Le sanzioni all’amministratore di fatto quando la società è uno schermo
La normativa tributaria prevede che i redditi debbano essere imputati al loro ‘effettivo possessore’, anche se formalmente appaiono intestati a un altro soggetto (la cosiddetta ‘interposta persona’). Quando l’amministratore di fatto gestisce la società ‘uti dominus’ (cioè, come se ne fosse il padrone assoluto), asservendola completamente ai propri scopi, si presume che sia lui il reale beneficiario dei proventi. La società, in questo scenario, perde la sua autonomia e diventa una finzione, un burattino nelle mani del suo gestore occulto.
Le motivazioni della Cassazione: la prevalenza della sostanza sulla forma
La Corte ha rigettato il ricorso del contribuente, spiegando in modo chiaro il suo ragionamento. Non si tratta di negare l’esistenza giuridica della società, ma di riconoscere chi sia il vero soggetto del rapporto fiscale. Se le prove, anche provenienti da un processo penale, dimostrano che la persona fisica ha utilizzato la società per fini personali, traendo un beneficio esclusivo dall’evasione, allora il rapporto fiscale si sposta dalla società alla persona. Di conseguenza, non solo le imposte, ma anche le sanzioni all’amministratore di fatto diventano una diretta conseguenza di questa traslazione di responsabilità. La condotta sanzionata non è più quella della società, ma quella dell’individuo che l’ha usata impropriamente.

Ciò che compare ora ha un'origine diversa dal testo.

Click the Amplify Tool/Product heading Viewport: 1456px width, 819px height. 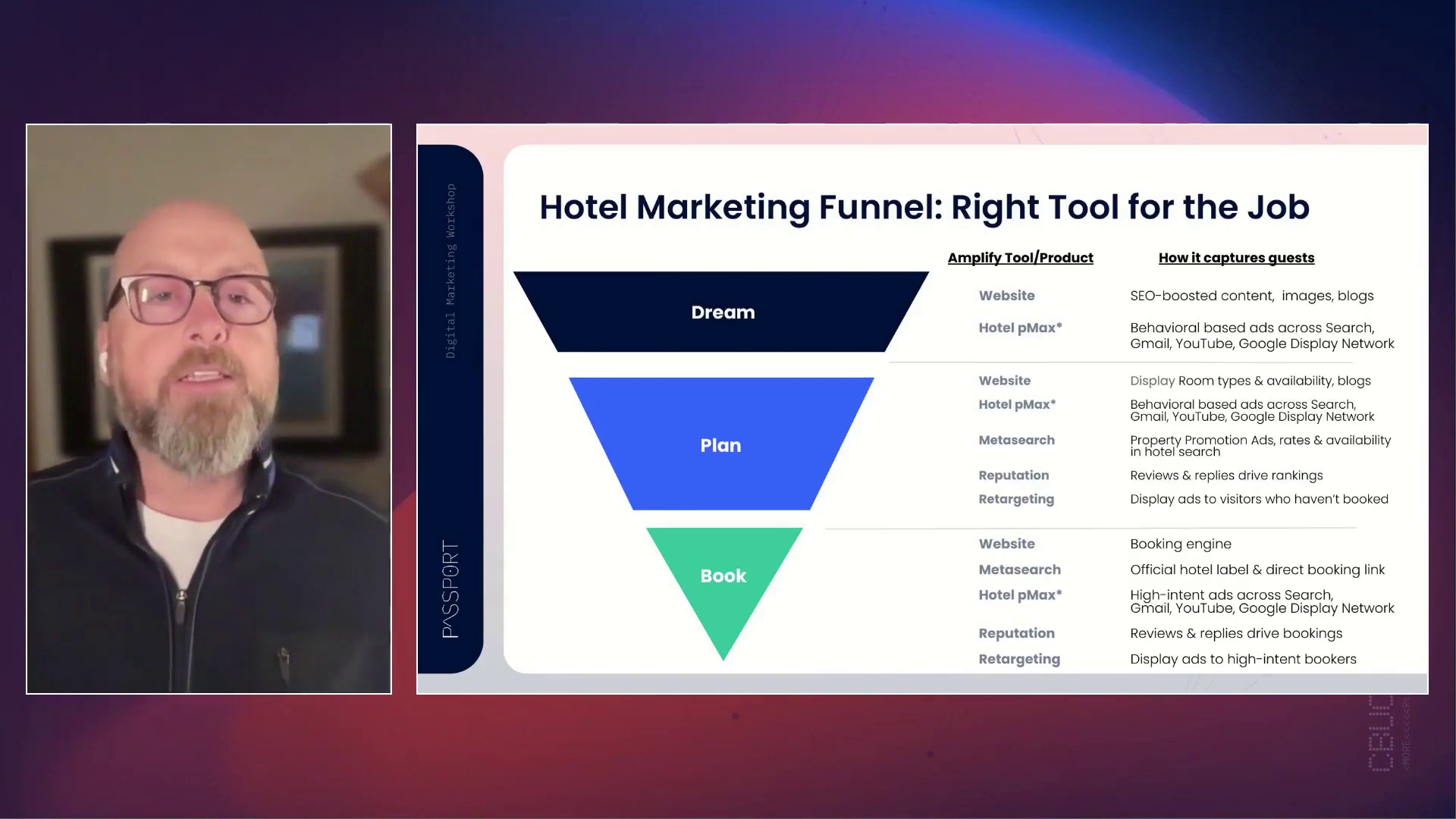click(1020, 258)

Le conclusioni: chi perde e perché
L’amministratore di fatto ha perso la causa. La Corte di Cassazione ha confermato la decisione dei giudici di secondo grado, ritenendo legittime le sanzioni a suo carico. Egli è stato condannato anche al pagamento delle spese legali a favore dell’Agenzia delle Entrate. La sentenza ribadisce che chi si nasconde dietro una società per commettere illeciti fiscali non può poi invocare lo stesso schermo societario per evitare le conseguenze personali delle proprie azioni. La responsabilità, in questi casi, segue il denaro e il potere decisionale effettivo.
Un amministratore non nominato ufficialmente può ricevere sanzioni fiscali?

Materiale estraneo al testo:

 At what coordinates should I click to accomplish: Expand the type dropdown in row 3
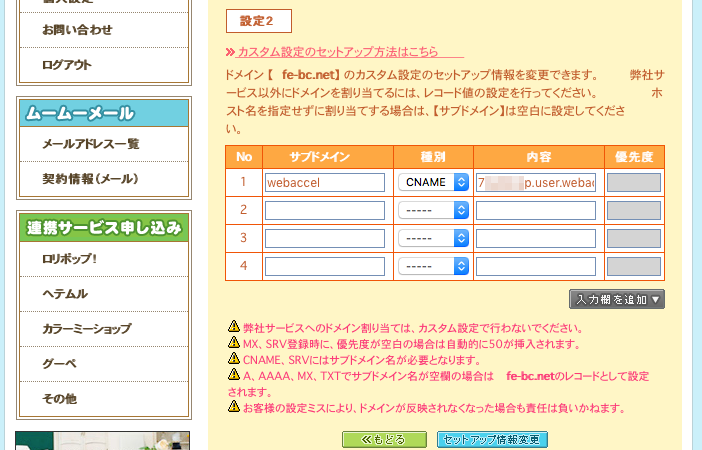433,238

Sì, se viene provato che è l’amministratore di fatto e che ha gestito la società come cosa propria per un interesse personale, diventando il reale beneficiario dei redditi.
Quando una società è considerata un mero ‘schermo’?
Quando non viene utilizzata per un reale scopo imprenditoriale, ma come uno strumento da una persona fisica per perseguire interessi personali e illeciti, nascondendo la propria posizione fiscale.
Chi deve dimostrare che l’amministratore è il vero titolare dei redditi?
L’onere della prova spetta all’Agenzia delle Entrate, la quale può utilizzare anche prove presuntive gravi, precise e concordanti, come gli elementi emersi in un procedimento penale.